**TASK STATEMENT:**
Write out word for word the data below, from the line with "Viewport: 1568px width, 752px" through the end of the data. Leave the pictures out.

**SUPPLIED INFORMATION:**
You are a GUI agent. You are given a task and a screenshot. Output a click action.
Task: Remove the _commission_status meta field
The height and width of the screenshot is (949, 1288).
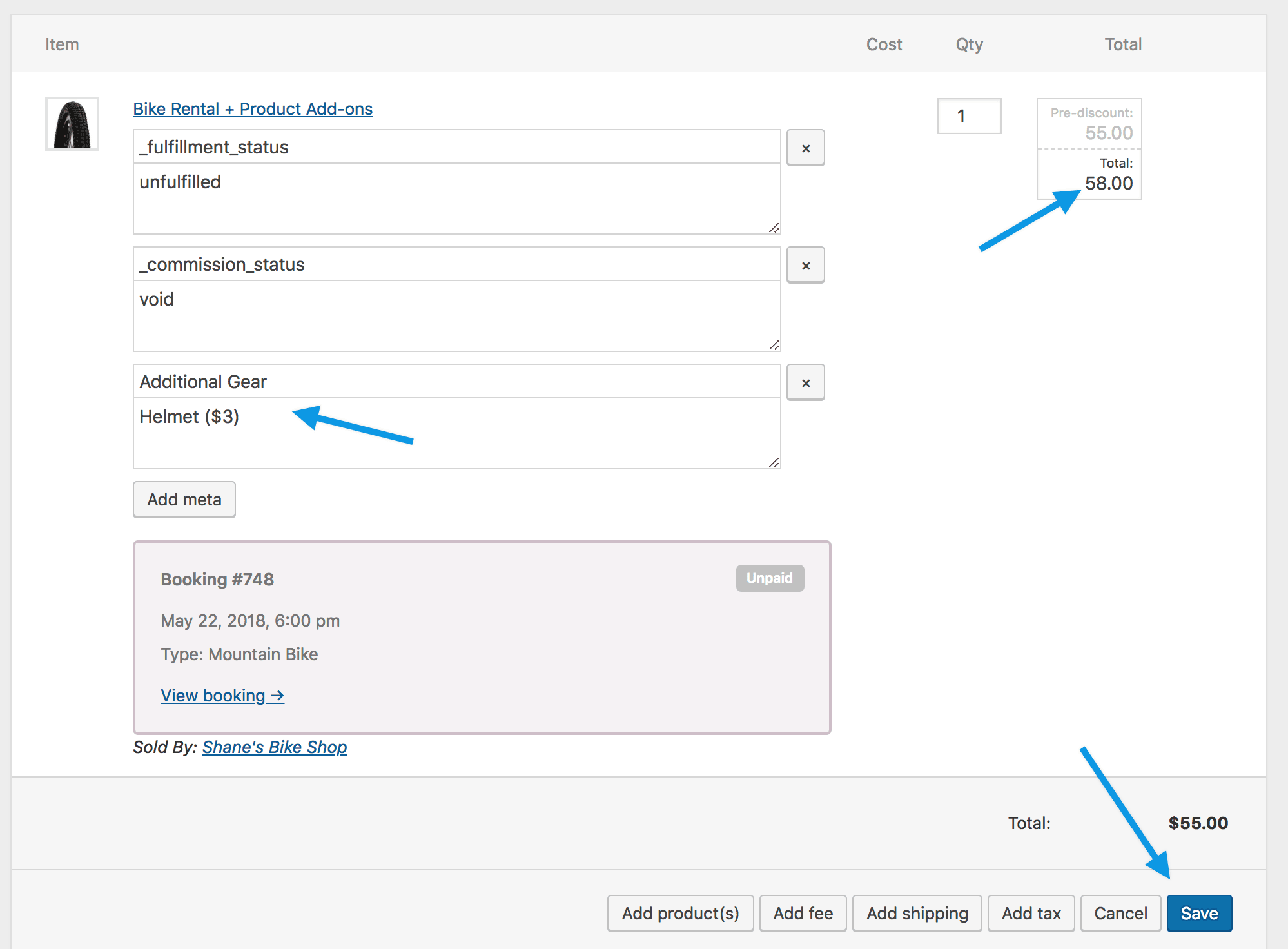coord(805,265)
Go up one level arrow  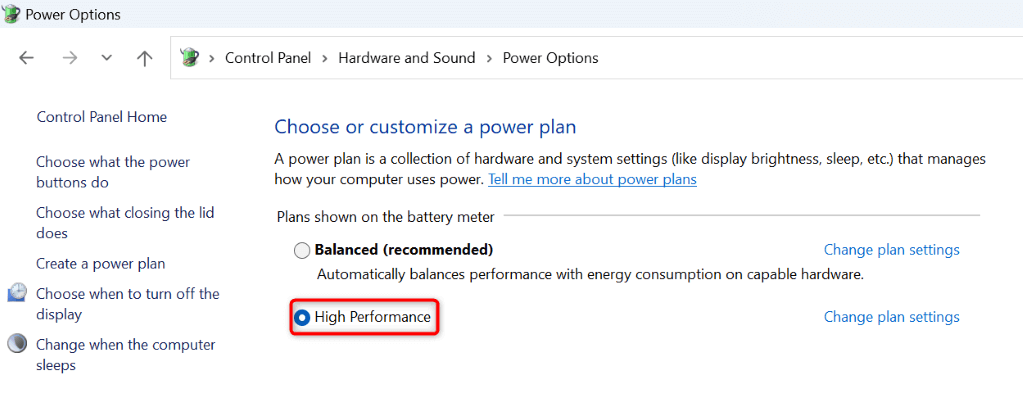pos(144,58)
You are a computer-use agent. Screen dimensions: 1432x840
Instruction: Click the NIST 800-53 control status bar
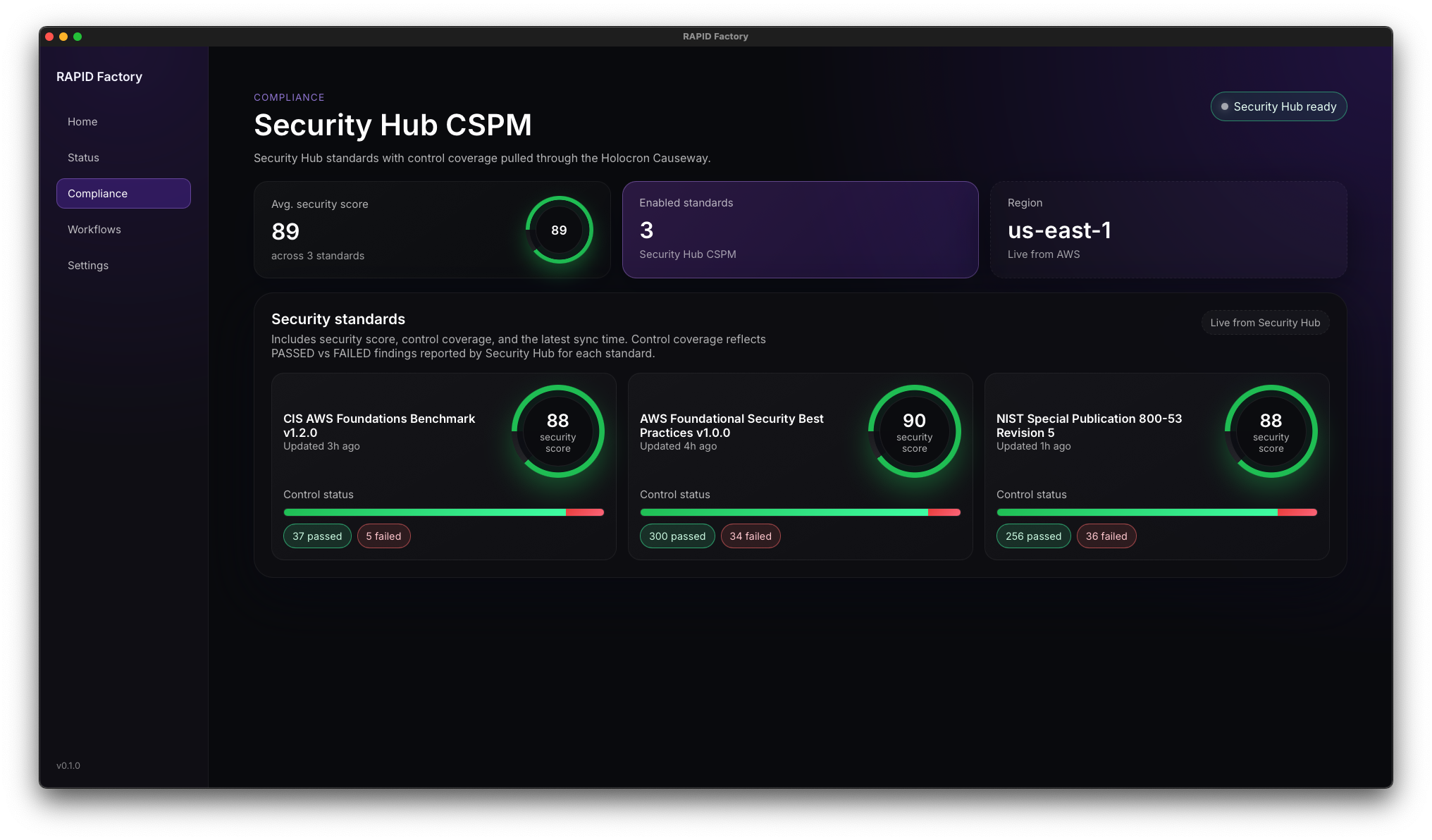[1156, 512]
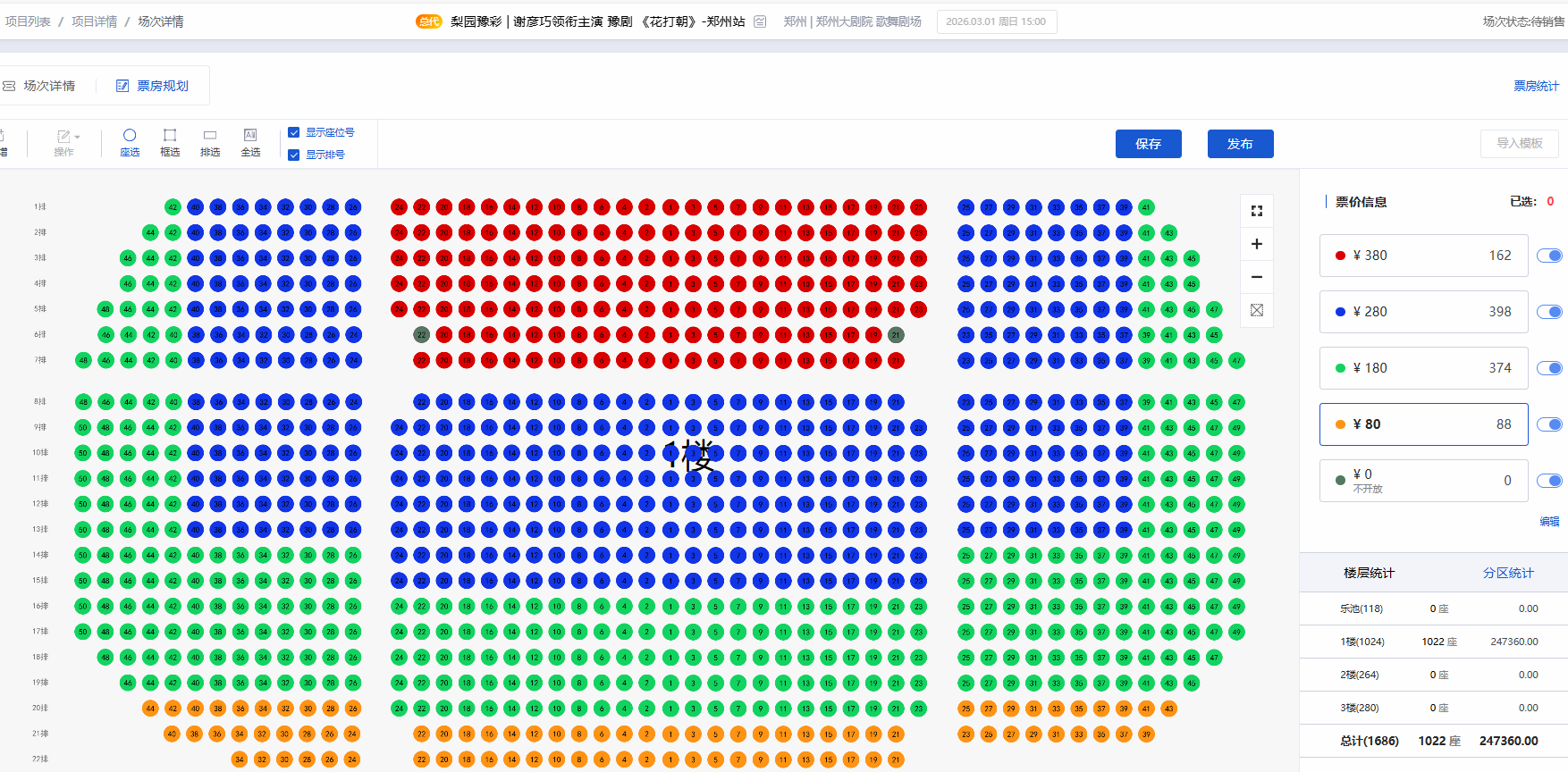Click the edit icon beside the show title

pyautogui.click(x=760, y=21)
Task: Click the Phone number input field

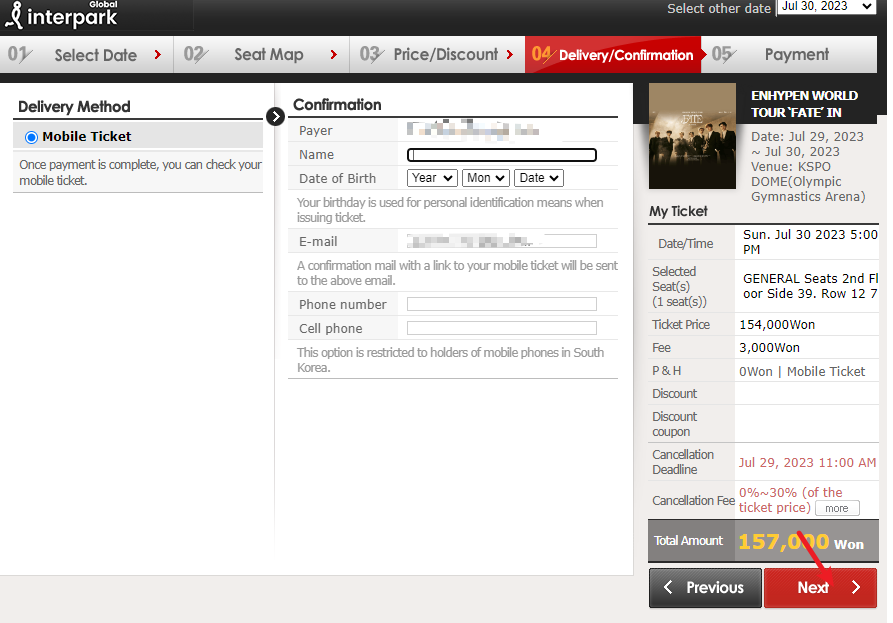Action: click(502, 304)
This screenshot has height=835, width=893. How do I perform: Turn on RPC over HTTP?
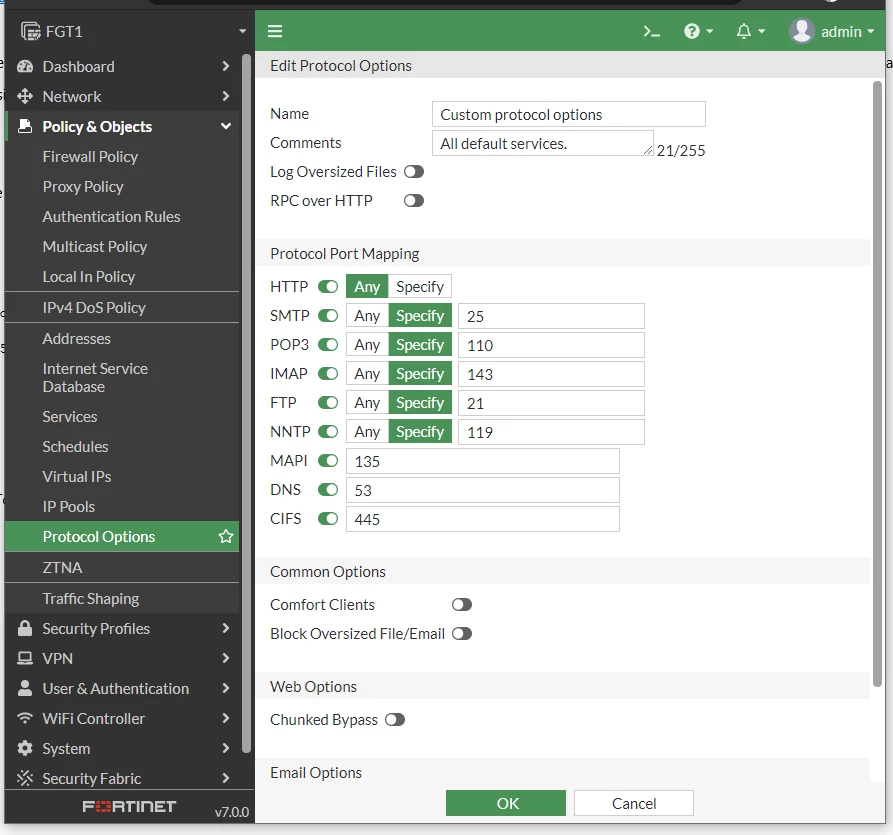coord(414,200)
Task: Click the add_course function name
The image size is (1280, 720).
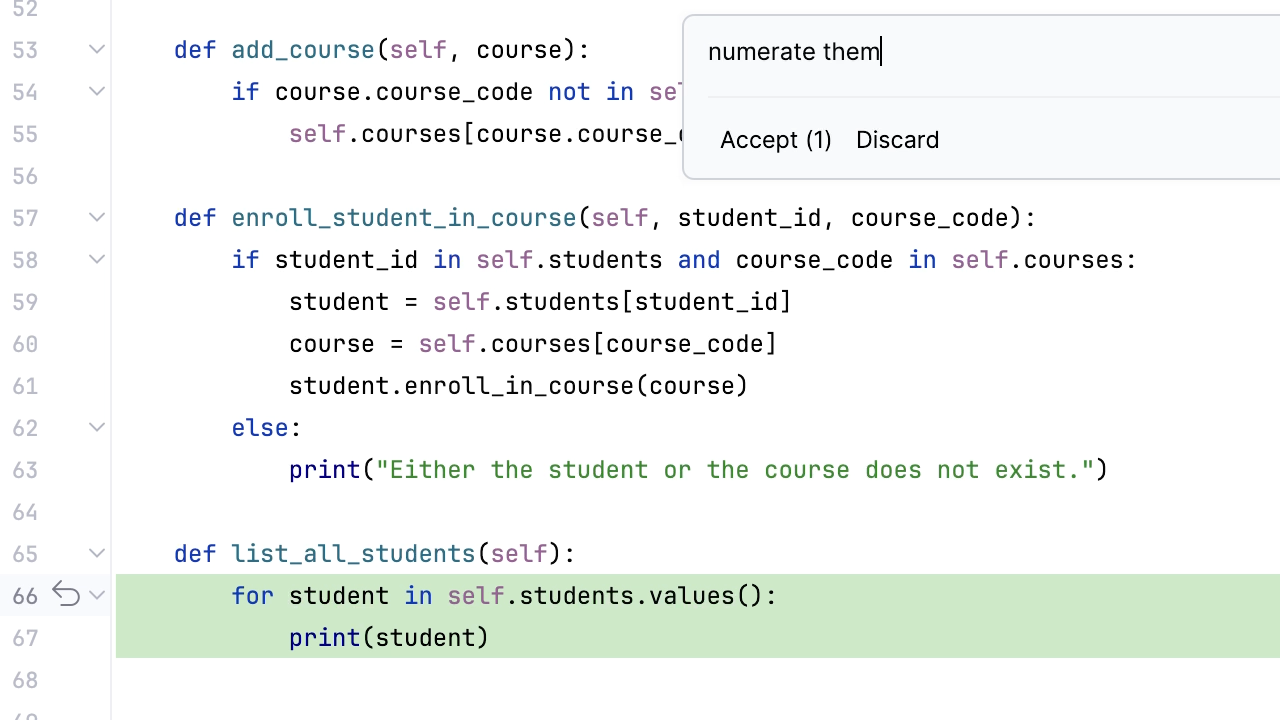Action: 302,50
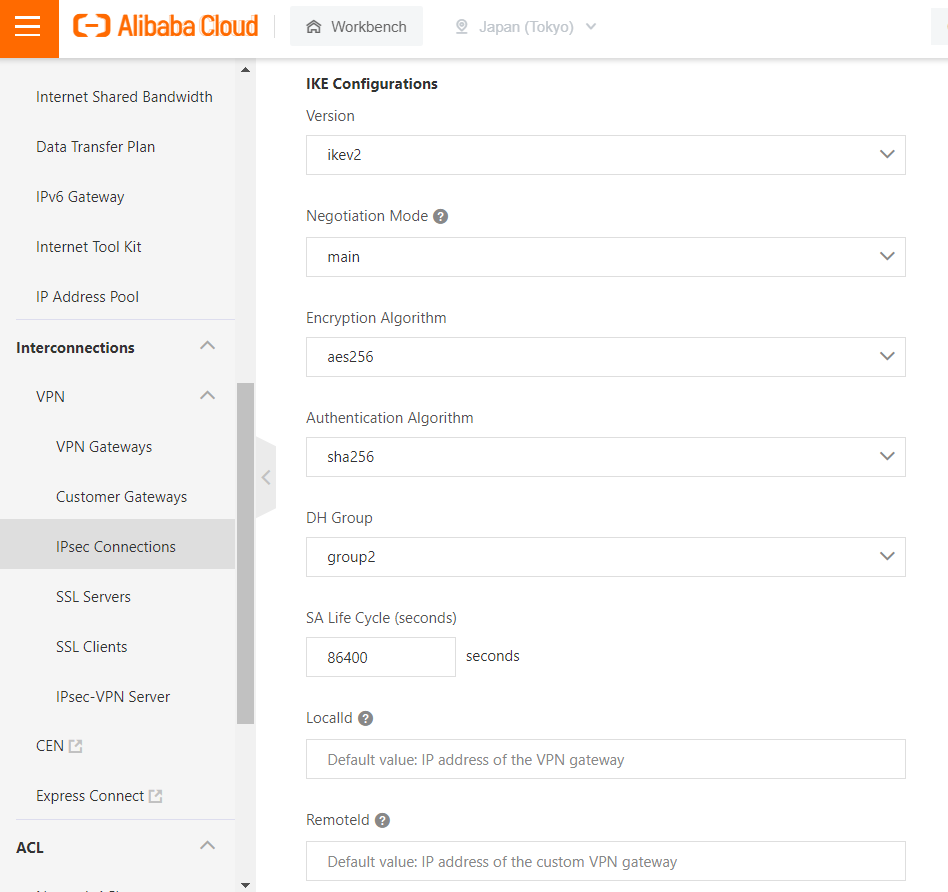Collapse the VPN submenu
The width and height of the screenshot is (948, 892).
click(x=207, y=396)
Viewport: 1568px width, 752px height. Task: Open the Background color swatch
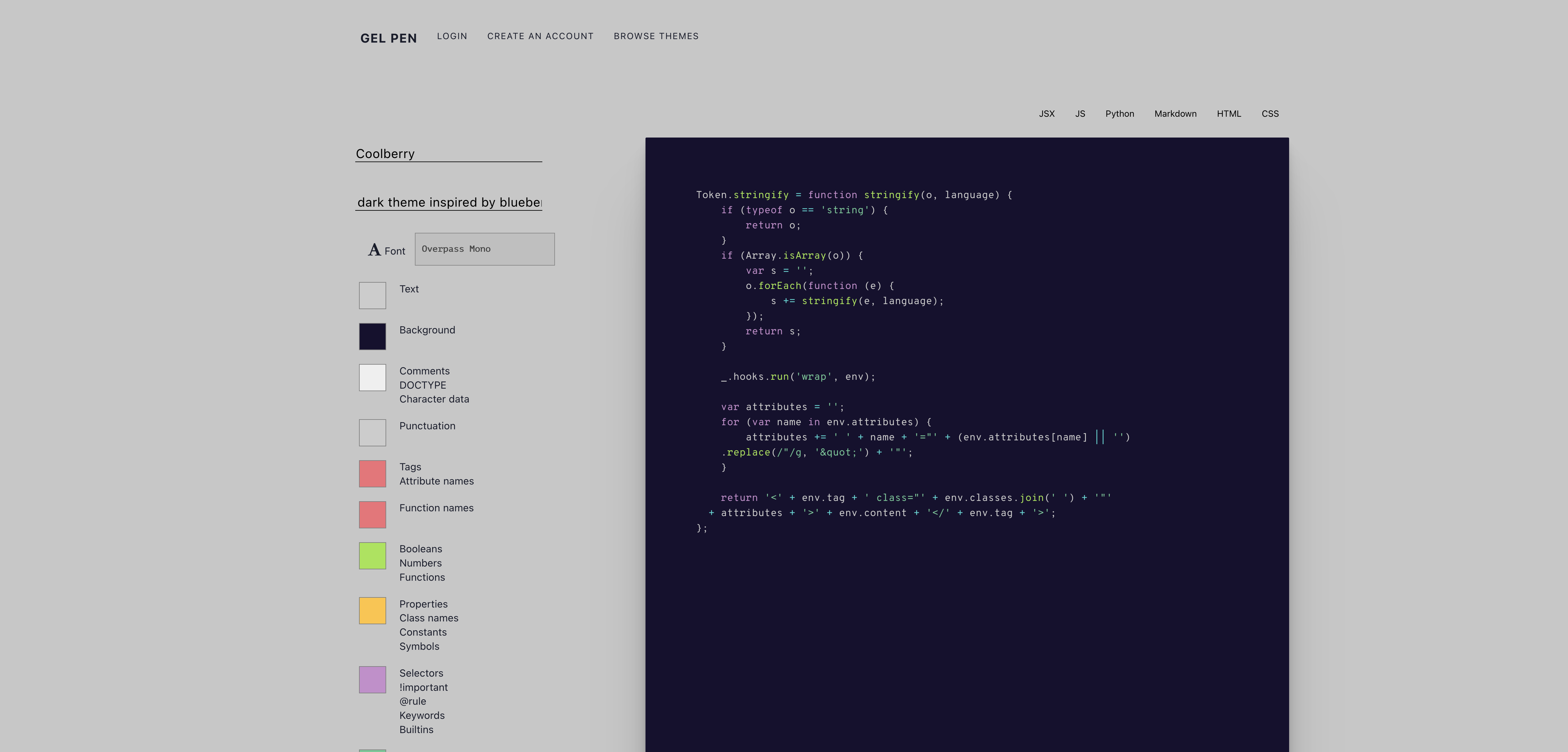coord(373,337)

**CORRECT ANSWER:**
Viewport: 1568px width, 752px height. Task: Open the Background color swatch
coord(373,337)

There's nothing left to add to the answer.